Output the data in full. Keep every entry exactly as written.
Top of Information supplied
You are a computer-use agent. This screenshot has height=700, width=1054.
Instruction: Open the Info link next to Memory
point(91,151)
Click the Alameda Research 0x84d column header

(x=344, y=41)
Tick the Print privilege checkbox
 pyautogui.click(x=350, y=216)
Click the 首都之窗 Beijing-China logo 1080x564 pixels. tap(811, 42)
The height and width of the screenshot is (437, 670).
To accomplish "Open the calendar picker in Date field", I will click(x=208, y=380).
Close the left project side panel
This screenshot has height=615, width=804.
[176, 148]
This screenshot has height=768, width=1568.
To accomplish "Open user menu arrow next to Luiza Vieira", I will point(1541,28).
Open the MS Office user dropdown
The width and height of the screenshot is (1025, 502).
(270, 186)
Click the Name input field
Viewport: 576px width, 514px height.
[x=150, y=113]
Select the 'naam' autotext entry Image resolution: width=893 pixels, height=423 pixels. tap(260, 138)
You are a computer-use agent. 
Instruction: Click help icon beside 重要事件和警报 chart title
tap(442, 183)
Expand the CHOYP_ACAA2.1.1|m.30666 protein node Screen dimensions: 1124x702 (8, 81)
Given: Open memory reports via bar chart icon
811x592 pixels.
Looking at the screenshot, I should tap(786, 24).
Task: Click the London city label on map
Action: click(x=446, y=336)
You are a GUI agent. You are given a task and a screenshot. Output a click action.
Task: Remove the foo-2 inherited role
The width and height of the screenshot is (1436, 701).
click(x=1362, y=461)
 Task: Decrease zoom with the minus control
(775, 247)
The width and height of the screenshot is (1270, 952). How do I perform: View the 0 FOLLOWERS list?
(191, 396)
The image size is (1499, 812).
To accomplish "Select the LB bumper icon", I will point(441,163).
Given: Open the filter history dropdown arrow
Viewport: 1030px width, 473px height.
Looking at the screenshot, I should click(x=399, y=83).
Bottom of Information supplied
* **Solution to the exercise**:
You are a computer-use agent. This screenshot has height=700, width=1054.
Instruction: Open the Info link next to Memory
point(91,151)
Click the Alameda Research 0x84d column header

(x=344, y=41)
Tick the Print privilege checkbox
 pyautogui.click(x=350, y=216)
Click the 首都之窗 Beijing-China logo 1080x564 pixels. tap(811, 42)
The height and width of the screenshot is (437, 670).
To accomplish "Open the calendar picker in Date field", I will click(x=208, y=380).
Close the left project side panel
This screenshot has height=615, width=804.
[176, 148]
This screenshot has height=768, width=1568.
To accomplish "Open user menu arrow next to Luiza Vieira", I will point(1541,28).
Open the MS Office user dropdown
The width and height of the screenshot is (1025, 502).
(270, 186)
Click the Name input field
Viewport: 576px width, 514px height.
[x=150, y=113]
Select the 'naam' autotext entry Image resolution: width=893 pixels, height=423 pixels. tap(260, 138)
You are a computer-use agent. 
Instruction: Click help icon beside 重要事件和警报 chart title
tap(442, 183)
Expand the CHOYP_ACAA2.1.1|m.30666 protein node Screen dimensions: 1124x702 (8, 81)
Given: Open memory reports via bar chart icon
811x592 pixels.
Looking at the screenshot, I should tap(786, 24).
Task: Click the London city label on map
Action: click(x=446, y=336)
You are a GUI agent. You are given a task and a screenshot. Output a click action.
Task: Remove the foo-2 inherited role
The width and height of the screenshot is (1436, 701).
click(x=1362, y=461)
 Task: Decrease zoom with the minus control
(775, 247)
The width and height of the screenshot is (1270, 952). How do I perform: View the 0 FOLLOWERS list?
(191, 396)
The image size is (1499, 812).
To accomplish "Select the LB bumper icon", I will point(441,163).
Given: Open the filter history dropdown arrow
Viewport: 1030px width, 473px height.
Looking at the screenshot, I should click(x=399, y=83).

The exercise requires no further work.